DATASET RECORDS:
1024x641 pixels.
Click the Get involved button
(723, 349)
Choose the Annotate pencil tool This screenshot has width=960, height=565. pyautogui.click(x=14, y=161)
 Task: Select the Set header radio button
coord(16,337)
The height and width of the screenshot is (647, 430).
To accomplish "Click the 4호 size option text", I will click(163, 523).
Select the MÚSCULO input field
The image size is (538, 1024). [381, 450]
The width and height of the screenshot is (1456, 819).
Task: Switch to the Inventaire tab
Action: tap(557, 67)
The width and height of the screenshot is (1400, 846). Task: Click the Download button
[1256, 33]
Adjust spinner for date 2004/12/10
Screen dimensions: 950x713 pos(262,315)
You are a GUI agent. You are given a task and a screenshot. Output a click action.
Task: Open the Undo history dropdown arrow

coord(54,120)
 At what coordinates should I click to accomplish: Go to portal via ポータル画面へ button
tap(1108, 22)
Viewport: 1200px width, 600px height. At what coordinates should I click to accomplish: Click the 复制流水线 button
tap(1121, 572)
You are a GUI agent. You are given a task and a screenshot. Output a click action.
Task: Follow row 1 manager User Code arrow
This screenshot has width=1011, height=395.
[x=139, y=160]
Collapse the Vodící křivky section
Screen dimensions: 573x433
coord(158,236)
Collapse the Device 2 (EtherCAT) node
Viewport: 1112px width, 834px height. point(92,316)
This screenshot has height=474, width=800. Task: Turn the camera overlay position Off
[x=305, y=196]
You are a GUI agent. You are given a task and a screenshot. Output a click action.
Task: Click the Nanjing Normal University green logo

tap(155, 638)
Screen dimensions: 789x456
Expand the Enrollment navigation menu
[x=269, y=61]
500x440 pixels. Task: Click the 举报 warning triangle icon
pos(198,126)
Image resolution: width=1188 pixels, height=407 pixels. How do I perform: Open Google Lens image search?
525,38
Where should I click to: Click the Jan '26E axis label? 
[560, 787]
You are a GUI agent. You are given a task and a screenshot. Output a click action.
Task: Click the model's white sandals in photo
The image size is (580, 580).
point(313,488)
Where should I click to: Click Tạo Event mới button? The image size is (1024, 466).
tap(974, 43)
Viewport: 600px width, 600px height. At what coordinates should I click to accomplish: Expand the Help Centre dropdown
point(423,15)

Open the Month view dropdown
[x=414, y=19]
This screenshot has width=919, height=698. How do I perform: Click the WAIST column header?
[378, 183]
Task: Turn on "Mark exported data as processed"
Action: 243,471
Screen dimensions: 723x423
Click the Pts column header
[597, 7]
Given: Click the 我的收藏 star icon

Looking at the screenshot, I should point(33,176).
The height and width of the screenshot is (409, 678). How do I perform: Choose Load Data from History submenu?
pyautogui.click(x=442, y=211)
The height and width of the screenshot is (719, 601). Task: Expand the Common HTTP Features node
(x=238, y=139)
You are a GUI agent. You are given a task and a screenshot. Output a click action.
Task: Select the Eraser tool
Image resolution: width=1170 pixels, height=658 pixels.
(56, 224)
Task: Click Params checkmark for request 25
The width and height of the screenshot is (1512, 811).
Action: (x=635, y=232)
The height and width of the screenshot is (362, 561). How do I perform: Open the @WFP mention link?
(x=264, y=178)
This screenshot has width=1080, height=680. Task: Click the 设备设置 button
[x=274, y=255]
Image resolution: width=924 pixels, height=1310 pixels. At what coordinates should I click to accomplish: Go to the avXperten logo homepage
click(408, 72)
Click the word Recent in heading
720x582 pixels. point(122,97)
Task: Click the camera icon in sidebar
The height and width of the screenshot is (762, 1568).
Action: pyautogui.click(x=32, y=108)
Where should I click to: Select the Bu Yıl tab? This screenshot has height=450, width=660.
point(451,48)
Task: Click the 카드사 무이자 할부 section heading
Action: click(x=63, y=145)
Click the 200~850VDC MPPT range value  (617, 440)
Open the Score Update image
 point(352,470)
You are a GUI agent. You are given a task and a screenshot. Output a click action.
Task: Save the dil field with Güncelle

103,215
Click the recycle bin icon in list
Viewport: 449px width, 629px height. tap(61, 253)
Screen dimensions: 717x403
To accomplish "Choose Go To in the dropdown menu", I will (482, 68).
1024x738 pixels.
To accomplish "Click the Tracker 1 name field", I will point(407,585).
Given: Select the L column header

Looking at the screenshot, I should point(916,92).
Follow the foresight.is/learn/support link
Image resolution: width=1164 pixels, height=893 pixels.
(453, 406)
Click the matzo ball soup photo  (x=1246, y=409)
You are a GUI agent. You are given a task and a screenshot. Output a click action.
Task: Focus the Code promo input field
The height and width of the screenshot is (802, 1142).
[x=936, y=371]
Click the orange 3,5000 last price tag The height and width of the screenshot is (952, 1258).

TASK TO COMPLETE: The data should be printed again exactly, line for line.

ANSWER SECTION:
1024x641 pixels.
Click the Get involved button
(723, 349)
Choose the Annotate pencil tool This screenshot has width=960, height=565. pyautogui.click(x=14, y=161)
 Task: Select the Set header radio button
coord(16,337)
The height and width of the screenshot is (647, 430).
To accomplish "Click the 4호 size option text", I will click(163, 523).
Select the MÚSCULO input field
The image size is (538, 1024). [381, 450]
The width and height of the screenshot is (1456, 819).
Task: Switch to the Inventaire tab
Action: tap(557, 67)
The width and height of the screenshot is (1400, 846). Task: Click the Download button
[1256, 33]
Adjust spinner for date 2004/12/10
Screen dimensions: 950x713 pos(262,315)
You are a GUI agent. You are given a task and a screenshot. Output a click action.
Task: Open the Undo history dropdown arrow

coord(54,120)
 At what coordinates should I click to accomplish: Go to portal via ポータル画面へ button
tap(1108, 22)
Viewport: 1200px width, 600px height. At what coordinates should I click to accomplish: Click the 复制流水线 button
tap(1121, 572)
You are a GUI agent. You are given a task and a screenshot. Output a click action.
Task: Follow row 1 manager User Code arrow
This screenshot has width=1011, height=395.
[x=139, y=160]
Collapse the Vodící křivky section
Screen dimensions: 573x433
coord(158,236)
Collapse the Device 2 (EtherCAT) node
Viewport: 1112px width, 834px height. point(92,316)
This screenshot has height=474, width=800. Task: Turn the camera overlay position Off
[x=305, y=196]
You are a GUI agent. You are given a task and a screenshot. Output a click action.
Task: Click the Nanjing Normal University green logo

tap(155, 638)
Screen dimensions: 789x456
Expand the Enrollment navigation menu
[x=269, y=61]
500x440 pixels. Task: Click the 举报 warning triangle icon
pos(198,126)
Image resolution: width=1188 pixels, height=407 pixels. How do I perform: Open Google Lens image search?
525,38
Where should I click to: Click the Jan '26E axis label? 
[560, 787]
You are a GUI agent. You are given a task and a screenshot. Output a click action.
Task: Click the model's white sandals in photo
The image size is (580, 580).
point(313,488)
Where should I click to: Click Tạo Event mới button? The image size is (1024, 466).
tap(974, 43)
Viewport: 600px width, 600px height. At what coordinates should I click to accomplish: Expand the Help Centre dropdown
point(423,15)

Open the Month view dropdown
[x=414, y=19]
This screenshot has width=919, height=698. How do I perform: Click the WAIST column header?
[378, 183]
Task: Turn on "Mark exported data as processed"
Action: 243,471
Screen dimensions: 723x423
Click the Pts column header
[597, 7]
Given: Click the 我的收藏 star icon

Looking at the screenshot, I should point(33,176).
The height and width of the screenshot is (409, 678). How do I perform: Choose Load Data from History submenu?
pyautogui.click(x=442, y=211)
The height and width of the screenshot is (719, 601). Task: Expand the Common HTTP Features node
(x=238, y=139)
You are a GUI agent. You are given a task and a screenshot. Output a click action.
Task: Select the Eraser tool
Image resolution: width=1170 pixels, height=658 pixels.
(56, 224)
Task: Click Params checkmark for request 25
The width and height of the screenshot is (1512, 811).
Action: (x=635, y=232)
The height and width of the screenshot is (362, 561). How do I perform: Open the @WFP mention link?
(x=264, y=178)
This screenshot has width=1080, height=680. Task: Click the 设备设置 button
[x=274, y=255]
Image resolution: width=924 pixels, height=1310 pixels. At what coordinates should I click to accomplish: Go to the avXperten logo homepage
click(408, 72)
Click the word Recent in heading
720x582 pixels. point(122,97)
Task: Click the camera icon in sidebar
The height and width of the screenshot is (762, 1568).
Action: pyautogui.click(x=32, y=108)
Where should I click to: Select the Bu Yıl tab? This screenshot has height=450, width=660.
point(451,48)
Task: Click the 카드사 무이자 할부 section heading
Action: click(x=63, y=145)
Click the 200~850VDC MPPT range value  (617, 440)
Open the Score Update image
 point(352,470)
You are a GUI agent. You are given a task and a screenshot. Output a click action.
Task: Save the dil field with Güncelle

103,215
Click the recycle bin icon in list
Viewport: 449px width, 629px height. tap(61, 253)
Screen dimensions: 717x403
To accomplish "Choose Go To in the dropdown menu", I will (482, 68).
1024x738 pixels.
To accomplish "Click the Tracker 1 name field", I will point(407,585).
Given: Select the L column header

Looking at the screenshot, I should point(916,92).
Follow the foresight.is/learn/support link
Image resolution: width=1164 pixels, height=893 pixels.
(453, 406)
Click the matzo ball soup photo  (x=1246, y=409)
You are a GUI agent. You are given a task and a screenshot. Output a click action.
Task: Focus the Code promo input field
The height and width of the screenshot is (802, 1142).
[x=936, y=371]
Click the orange 3,5000 last price tag The height and width of the screenshot is (952, 1258).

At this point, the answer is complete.